To that end, CarbonQuest is tracking the tonnage of carbon captured minus the energy used to power the system and reporting it to the Department of Buildings (DOB). Public records show CarbonQuest hired a lobbying firm in 2022 and 2023.
The matter is under review, according to a May letter from DOB Deputy Commissioner Laura Popa in response to a March letter from a coalition of environmental groups and 10 elected officials expressing concern about the use of carbon capture.
“We don’t see this as a viable solution,” said Shravanthi Kanekal, a resiliency planner at the New York City Environmental Justice Alliance, one of the groups that signed the initial letter. “The ideal solution that we see is really electrification of buildings and weatherization technology. This is really not that because we’re still burning fossil fuels.”
Jenna Tatum, director of the Building Electrification Institute, said she’s neutral on carbon capture’s near-term use to decrease emissions, but questioned the potential long-term use of the technology preventing a transition to clean energy.
“It would allow fossil fuels to continue to be burned inside our homes, which we know causes asthma and other public health impacts that affect children and low-income communities worst,” Tatum wrote in an email.
By prolonging fossil fuel use, she added, carbon capture would result in continued investments in gas infrastructure for some buildings, even as new buildings in New York City must be built without fossil fuels starting in 2024. And as part of a measure included in the most recent state budget, new buildings elsewhere in New York can’t be built with gas starting in 2026.
Part of the Concrete Block
CarbonQuest declined to specify how much the system costs, but estimated it could pay for itself between 3.5 to seven years, and would be about five times less expensive for multifamily buildings than electrifying them — without the disruption to tenants.
Jobs for the Grand Tier filed with the DOB show costs of $1.5 million for mechanical alteration work — including on the heating and air conditioning, ventilation, ducts and piping — to prepare the building, plus $6,800 to install the CarbonQuest equipment.

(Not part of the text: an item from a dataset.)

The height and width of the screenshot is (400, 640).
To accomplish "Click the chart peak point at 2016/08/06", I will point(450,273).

CarbonQuest sells the carbon — which can go for several hundred dollars per ton — to East Flatbush-based Glenwood Mason Supply Company (no relation to the property management company) and shares the revenue with the building owner.
The liquified carbon dioxide from the Grand Tier fills up a three-ton tank, and a truck comes about twice a week to pick it up and deliver it to the mason company. There, the carbon dioxide is injected into a block, undergoing a mineralization process in which it becomes solid and stored as part of the concrete block.

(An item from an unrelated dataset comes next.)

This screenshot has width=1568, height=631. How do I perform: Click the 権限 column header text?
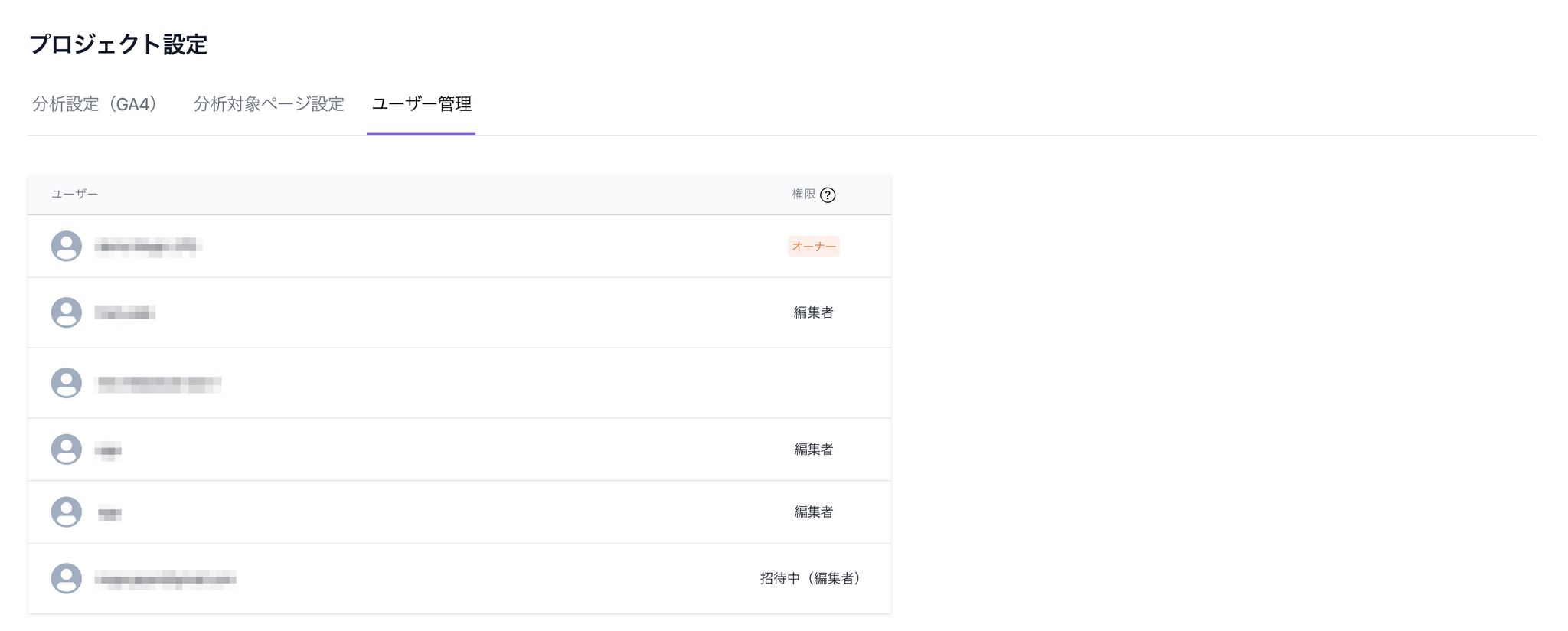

“It’s there forever,” said Jeff Hansen, Glenwood Mason Supply’s vice president of architectural sales and marketing. “We can cut it, we can crush it, and it’s just in the block.”

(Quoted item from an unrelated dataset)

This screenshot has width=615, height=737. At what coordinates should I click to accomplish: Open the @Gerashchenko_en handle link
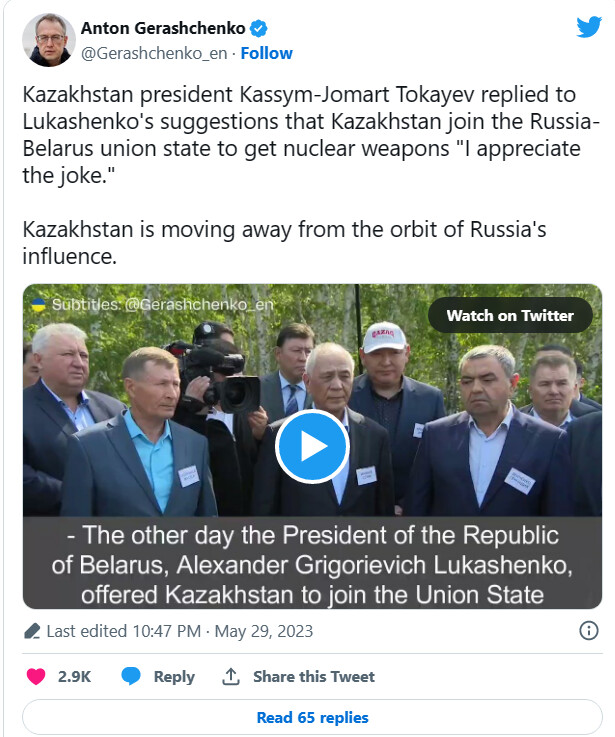[154, 53]
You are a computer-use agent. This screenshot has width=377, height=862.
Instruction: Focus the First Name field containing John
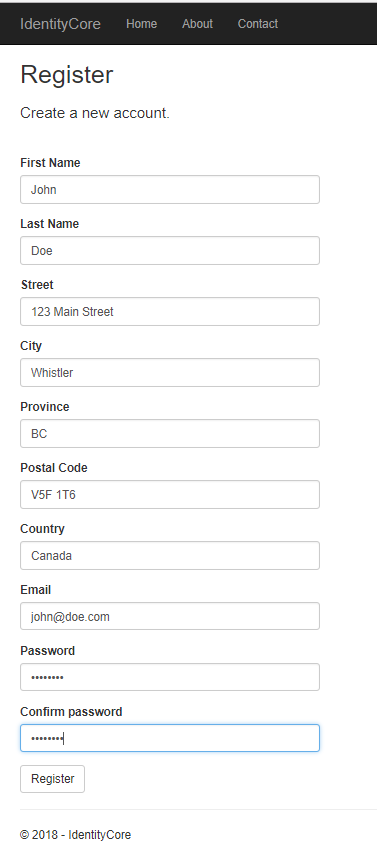click(170, 190)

Mayor Eric Adams last September issued an executive order directing agencies to use low-carbon concrete for capital projects in order to reduce the emissions inherent in construction (among other actions). Glenwood Mason could benefit from that directive. Hansen said the company uses crushed glass to displace some of the cement in its concrete block and is working to figure out how to sequester more carbon.
“If we reduce the cement in our block, we’re reducing the carbon dioxide content of it, so we’re lowering the embodied carbon within the block itself,” Hansen said.
London is working with CarbonQuest to install systems in five other Glenwood-managed buildings in Manhattan. The rooms that will house the equipment will be made from Glenwood Mason’s concrete blocks, containing the carbon from the Grand Tier.
“It’s a nice circular piece of the economy,” London said.
CarbonQuest will have to figure out to whom to sell the carbon captured from those buildings, since Glenwood Mason Supply currently has enough from the Grand Tier.
Pavlova said CarbonQuest is in talks with other concrete facilities and companies that make sustainable aviation fuel, and is looking into ways to use carbon to displace petroleum in building materials and plastic polymers. She said the company “would never” sell the carbon for use in processes that extract oil or other fossil fuels.
“We’re all about emissions reductions,” she said, “and doing it quickly.”